Jessica Bennett : Seven Ways I’ve Learned From Other Women To Fight Imposter Syndrome

Feminist Fight Club author Jessica Bennett on why women often feel like frauds, and how she’s managed to shake self-doubt.

1/7 ‘The beauty of the imposter syndrome is you vacillate between extreme egomania and a complete feeling of, ‘I’m a fraud! Oh God, they’re on to me! I’m a fraud!’” [Illustration: Saskia Wariner for Feminist Fight Club]

BY JESSICA BENNETT04.25.17 | 9:00 AM

Shortly after I was hired to be a columnist for Time’s website, I was asked to write about a book called The Confidence Code. Having actually been recruited and hired as a columnist, one would assume there’d be certain things I was capable of, such as writing a column. But this was my first column as a “columnist,” and I was rattled.

I labored over my introduction, writing and rewriting, deleting and retyping, cutting, pasting, moving sentences around, moving them around some more, then spending the next 10 minutes command–Z’ing my way back to where I’d started. Eventually, hunched over my sad desk (kitchen table) in my office (living room), clad in my freelancer’s uniform (pajamas), I decided I had no business having a column at all.
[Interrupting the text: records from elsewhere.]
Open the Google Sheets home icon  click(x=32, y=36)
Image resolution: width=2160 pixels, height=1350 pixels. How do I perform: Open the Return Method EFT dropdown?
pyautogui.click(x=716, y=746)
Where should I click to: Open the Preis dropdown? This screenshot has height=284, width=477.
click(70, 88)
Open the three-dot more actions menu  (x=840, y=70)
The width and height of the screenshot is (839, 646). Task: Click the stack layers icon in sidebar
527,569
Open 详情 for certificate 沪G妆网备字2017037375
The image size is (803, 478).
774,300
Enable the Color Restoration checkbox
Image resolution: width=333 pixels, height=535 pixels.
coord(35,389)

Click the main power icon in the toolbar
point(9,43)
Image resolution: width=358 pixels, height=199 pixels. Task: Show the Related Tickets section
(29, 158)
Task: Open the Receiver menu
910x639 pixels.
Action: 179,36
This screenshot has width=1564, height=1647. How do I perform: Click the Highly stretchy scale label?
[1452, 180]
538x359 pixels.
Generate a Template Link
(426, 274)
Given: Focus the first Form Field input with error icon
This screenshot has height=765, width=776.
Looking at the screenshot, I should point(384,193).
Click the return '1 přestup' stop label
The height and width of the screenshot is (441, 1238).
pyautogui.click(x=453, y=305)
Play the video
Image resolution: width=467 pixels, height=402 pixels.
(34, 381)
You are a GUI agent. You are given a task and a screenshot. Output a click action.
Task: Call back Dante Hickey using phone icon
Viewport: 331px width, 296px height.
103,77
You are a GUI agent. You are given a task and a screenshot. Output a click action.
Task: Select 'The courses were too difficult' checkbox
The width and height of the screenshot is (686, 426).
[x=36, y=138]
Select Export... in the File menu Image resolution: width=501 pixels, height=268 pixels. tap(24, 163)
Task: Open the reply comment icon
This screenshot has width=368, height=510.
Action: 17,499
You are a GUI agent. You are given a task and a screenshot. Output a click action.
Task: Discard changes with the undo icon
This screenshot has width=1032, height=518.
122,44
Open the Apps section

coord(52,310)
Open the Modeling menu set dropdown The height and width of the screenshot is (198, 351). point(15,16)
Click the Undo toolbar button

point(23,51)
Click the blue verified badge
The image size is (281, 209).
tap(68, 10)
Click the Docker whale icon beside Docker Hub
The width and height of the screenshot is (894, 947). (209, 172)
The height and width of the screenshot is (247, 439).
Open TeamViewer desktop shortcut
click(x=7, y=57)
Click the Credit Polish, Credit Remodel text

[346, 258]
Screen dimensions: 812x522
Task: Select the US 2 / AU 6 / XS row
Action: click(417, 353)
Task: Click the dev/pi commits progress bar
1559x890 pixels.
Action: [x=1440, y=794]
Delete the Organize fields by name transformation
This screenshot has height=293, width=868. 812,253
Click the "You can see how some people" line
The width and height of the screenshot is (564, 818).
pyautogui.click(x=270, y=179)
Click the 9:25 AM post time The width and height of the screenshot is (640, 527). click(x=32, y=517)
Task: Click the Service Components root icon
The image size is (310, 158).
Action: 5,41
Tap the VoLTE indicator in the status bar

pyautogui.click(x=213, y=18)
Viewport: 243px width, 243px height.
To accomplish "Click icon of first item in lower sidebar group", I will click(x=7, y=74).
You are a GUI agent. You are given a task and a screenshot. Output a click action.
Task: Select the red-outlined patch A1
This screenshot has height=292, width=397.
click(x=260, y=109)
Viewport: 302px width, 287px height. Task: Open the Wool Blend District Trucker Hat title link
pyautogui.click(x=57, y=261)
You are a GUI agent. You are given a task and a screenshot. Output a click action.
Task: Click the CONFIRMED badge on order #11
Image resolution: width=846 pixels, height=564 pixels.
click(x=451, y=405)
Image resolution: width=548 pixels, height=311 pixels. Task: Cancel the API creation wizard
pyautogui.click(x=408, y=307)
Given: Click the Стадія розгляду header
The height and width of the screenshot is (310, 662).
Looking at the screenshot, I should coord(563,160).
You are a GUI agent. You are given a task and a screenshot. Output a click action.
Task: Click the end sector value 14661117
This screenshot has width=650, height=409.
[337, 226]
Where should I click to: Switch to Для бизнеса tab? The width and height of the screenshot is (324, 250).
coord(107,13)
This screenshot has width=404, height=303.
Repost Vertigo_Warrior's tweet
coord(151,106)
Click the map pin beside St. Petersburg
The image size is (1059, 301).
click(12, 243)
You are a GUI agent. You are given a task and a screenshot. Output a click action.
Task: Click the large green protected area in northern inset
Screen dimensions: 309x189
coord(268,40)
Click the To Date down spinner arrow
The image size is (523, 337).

In fact, I was pretty sure my new contract would be revoked by the end of the week.

It wasn’t—but the irony was that the book I was supposed to write about was about imposter syndrome, or that crippling sense of self-doubt that women often feel in the face of challenge, which in this case was the very thing that was making it impossible for me to complete the task at hand.

“Imposter syndrome” wasn’t coined as a term until the 1970s, but it’s safe to assume women have always felt it: that nagging feeling that, even after you’ve just done something great, maybe you actually don’t deserve the praise.

Imposter syndrome affects minority groups disproportionately: women, racial minorities, the LGBT population—or as Valerie Young, the author of a book on the topic, The Secret Thoughts of Successful Women, explains, people who have the pressure of “accomplishing firsts.” It’s common among high achievers, creative people, and students, and it persists in college, graduate school, and the working world.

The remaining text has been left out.